I finally got my dining table delivered after three months of waiting. As I salivated over my new dining table, I found that the tall ceiling of my loft really overwhelms the scale of my new table. Being a renter, I realize there is limited amount of what I can do with the space. Yes, I know we all fantasize about having those ingenious custom casework we saw in design blogs. But if you don’t have a carpenter friend or easy to access a wood shop, most people just can’t justify spending that type of money to custom build your own casework for a rental. The key is to find a solution that is easy to execute, scale appropriate and affordable.
Before I go on to describe the solution itself, there are several conditions I think many loft dwellers would relate to.
1) If you ever live in a loft, you will know that the high ceiling and the open expansive space requires spatial division in order to accommodate various daily activities. Without it, unless you are the ultimate minimalist with very few things scattered throughout, your loft would quickly feel like a warehouse with all of your belongings displayed in plain sight.
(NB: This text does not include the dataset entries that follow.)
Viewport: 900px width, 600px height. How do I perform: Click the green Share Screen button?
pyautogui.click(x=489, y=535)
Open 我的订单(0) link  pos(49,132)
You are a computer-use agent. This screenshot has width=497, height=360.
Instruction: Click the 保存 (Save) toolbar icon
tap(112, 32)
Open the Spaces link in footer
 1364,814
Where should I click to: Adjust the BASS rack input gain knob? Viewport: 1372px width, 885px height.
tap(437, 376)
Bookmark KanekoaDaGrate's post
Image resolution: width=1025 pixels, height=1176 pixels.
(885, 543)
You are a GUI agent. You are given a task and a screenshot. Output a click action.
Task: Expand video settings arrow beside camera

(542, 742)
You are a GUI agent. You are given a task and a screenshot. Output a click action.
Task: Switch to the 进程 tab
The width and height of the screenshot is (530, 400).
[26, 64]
2) In order to have a spatial impact on a great big loft, these dividers usually need to be substantial in scale for it not to be dwarfed by the high ceiling, Be it a large painting, a substantial light fixture or a series of bookcases, you need several big pieces to delineate the multiple living zones that you have in a loft.
3) The prices of these substantial pieces are usually substantial as well. For instance, I have a 15’ high ceiling. For a piece to be proportional, it would need to be at least 7-8’ high and equally wide in order to create a scale that befitting for a dining room.
Having these considerations in mind, I begin to sketch and 3D model some ideas out. The first idea that I had is a cantilevered multi-purposed wall using plywood and stud framing. It would act as false ceiling to bring about an intimate scale for the dining area and also double as a bouldering wall.
Upon closer inspection, I decided against it due to the lack of tools and space available for assemblage. Many other design ideas were also being vettoed due to similar concerns until I chanced upon a fascinating material called Bendy Ply.
Bendy ply is 1/8” thick plywood made out of poplar. Unlike other plywood, it is flexible without being steamed and molded. You can bend it 180 degree with two fingers in as tight as a 12” radius. It is usually used for cladding curvy surfaces on a piece of casework. The flexibility and the workability of the material is perfect for my situation of being without a workshop nor extensive collection of power tools. I decided to buy 4 sheets of 4 by 8 and took it home.
Of course, once I got home I feel instant buyer remorse. At work, I usually begin the design process with the required programmatic needs and derived a general form accordingly. 99% of the time you know exactly what your end product will look like before you procure the raw material. Very rarely you begin the design process with a specific material without knowing what the general form will look like. But here it is, given that I am essentially making a piece of furniture, why not give it a try to see what you can make this piece of bendy ply into.
Intuitively, the urge is to let the bendiness of the material manifest itself. Rather than using a predetermined frame and clad the plywood on top, the design was to make use of the ever bendability of the wood. The first initial idea was to hang a pendant light from the top of the panel and let the weight of pendant light drives the bending form of the panel. Thus when you can hang something heavy the panel would bend lower and hence gives you a lower ceiling for the dining area. When you take off the heavy pendant light then the panel would revert back to being a wall panel that leans again the wall. It is a very simple idea and I still think it has potential for future projects but as of now, the material that I bought is just too flimsy to support any type of pendant light being hung at all. Without a workshop to calibrate the bendability of the material, it is hard to execute this idea.
The current solution turns out to be a rather primitive spatial intervention. It is basically big wall hanging taken the form of a plywood weave. By simply making notches on the plywood at regular intervals, you can make use the bendiness of the plywood strips and start to weave them together without any substructure. The end result is a series of gradating plywood strips being weaved together. The execution of the panel is simple, only involved a weekend of utility knife cutting and varnishing plywood strips.
In the end, the panel hung over the dining table like an abstract painting, not exactly the interactive object that I envisioned. But when you are building a project for your own apartment, taking a risk is much more fun than following some youtube videos. There is always the next DIY project in perfecting what you want.